_WORK TO DO_: Count the lines in the records below that contain the string "size". Matching is case-sensitive. Reply with the number only.
━━━━━━
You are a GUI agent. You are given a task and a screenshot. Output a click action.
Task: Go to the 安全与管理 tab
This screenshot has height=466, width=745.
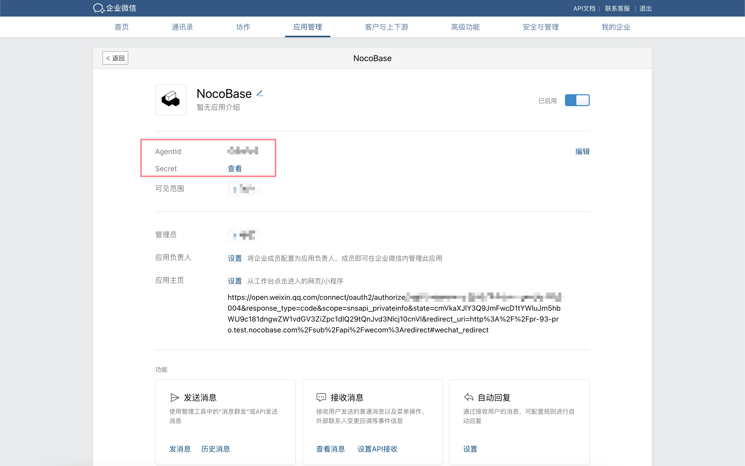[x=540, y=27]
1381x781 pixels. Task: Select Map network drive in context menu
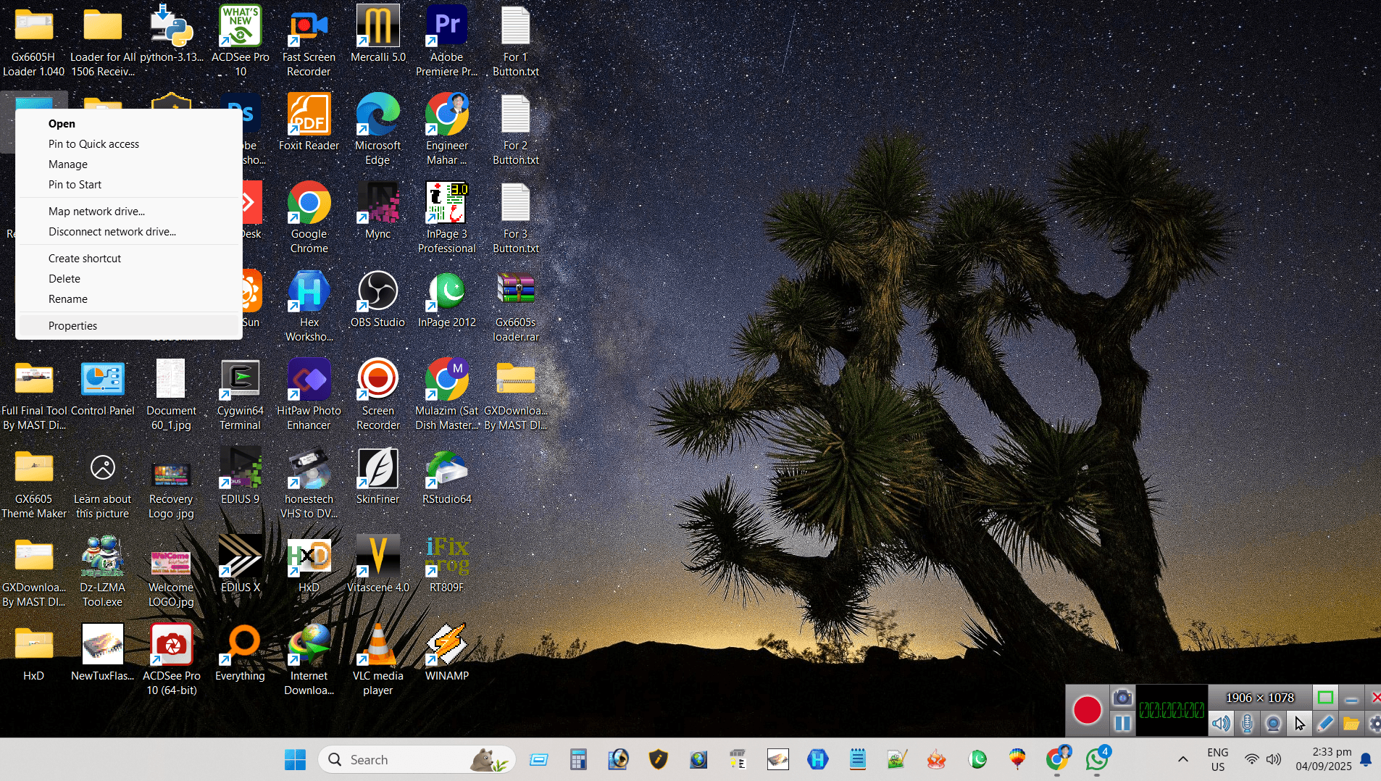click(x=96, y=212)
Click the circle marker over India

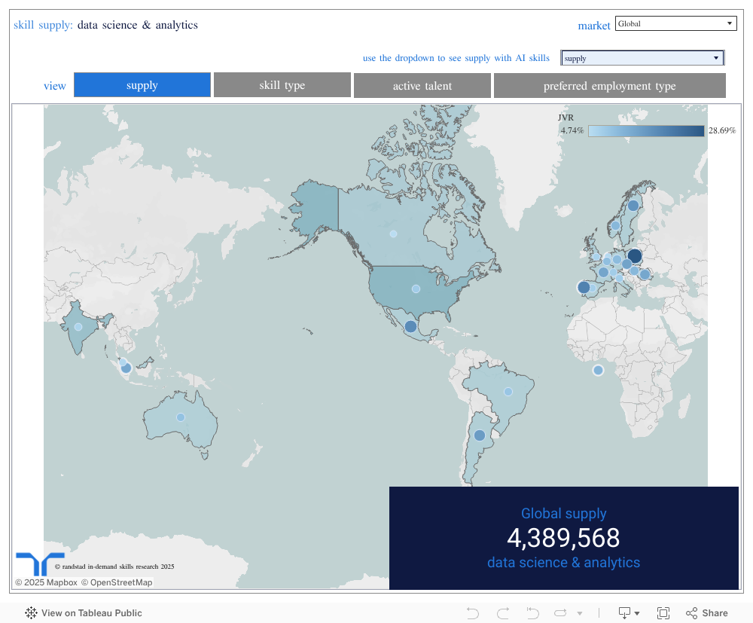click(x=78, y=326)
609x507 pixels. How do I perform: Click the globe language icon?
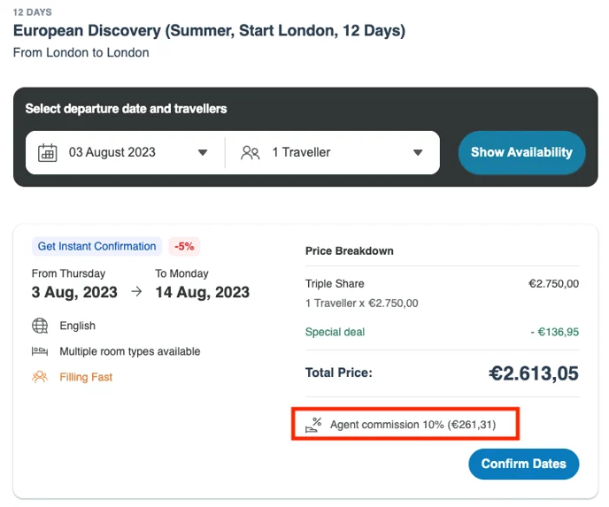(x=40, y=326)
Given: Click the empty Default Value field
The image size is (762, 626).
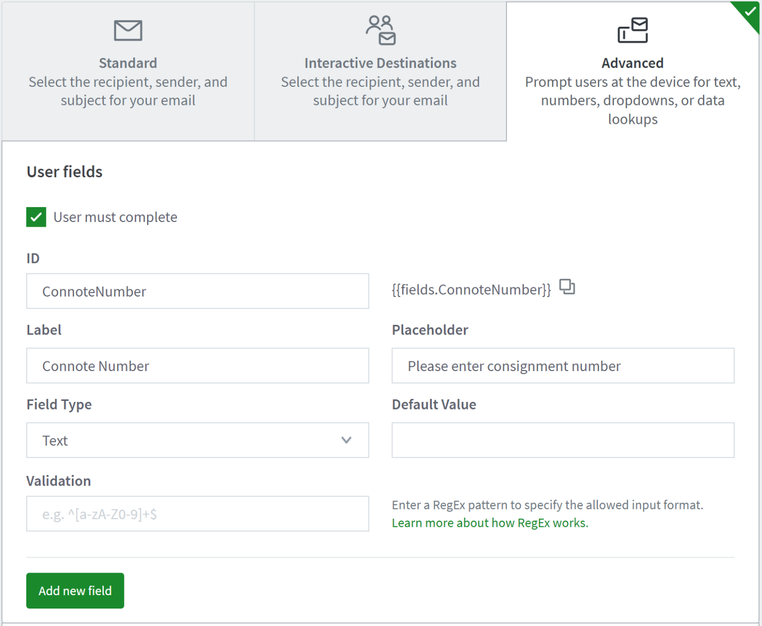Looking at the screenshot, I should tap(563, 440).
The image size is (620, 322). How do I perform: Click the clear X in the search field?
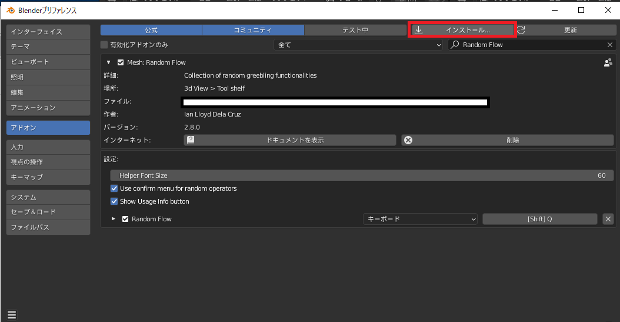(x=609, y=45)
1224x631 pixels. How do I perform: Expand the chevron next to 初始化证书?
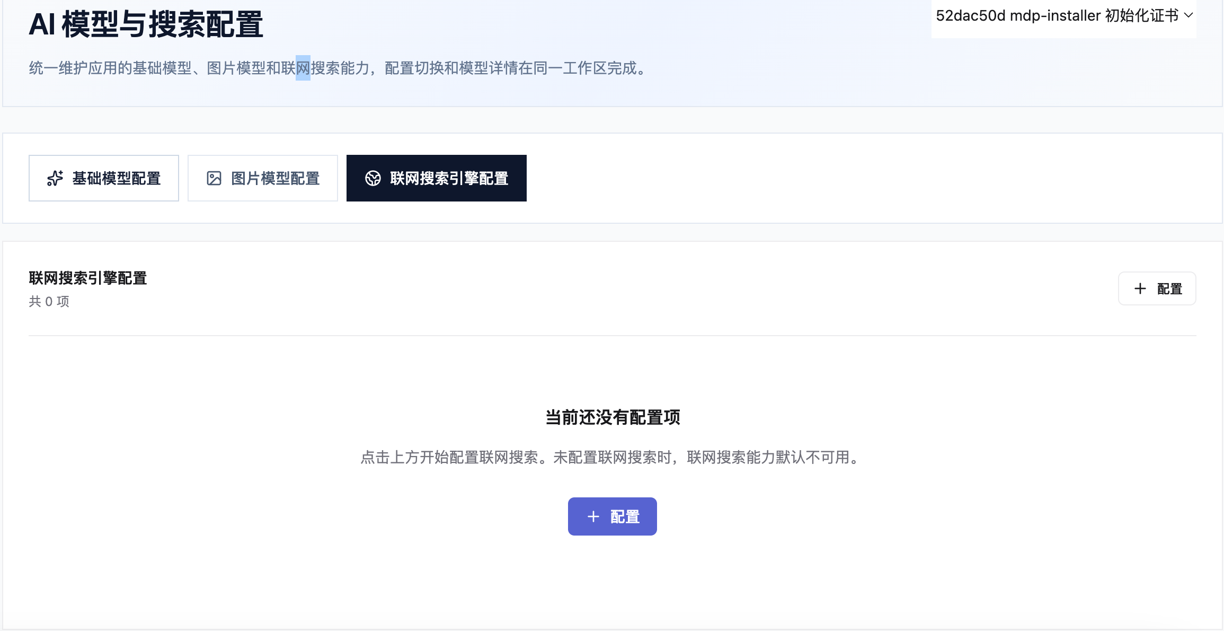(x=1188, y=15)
━━━━━━
_EXPECTED ANSWER_: 2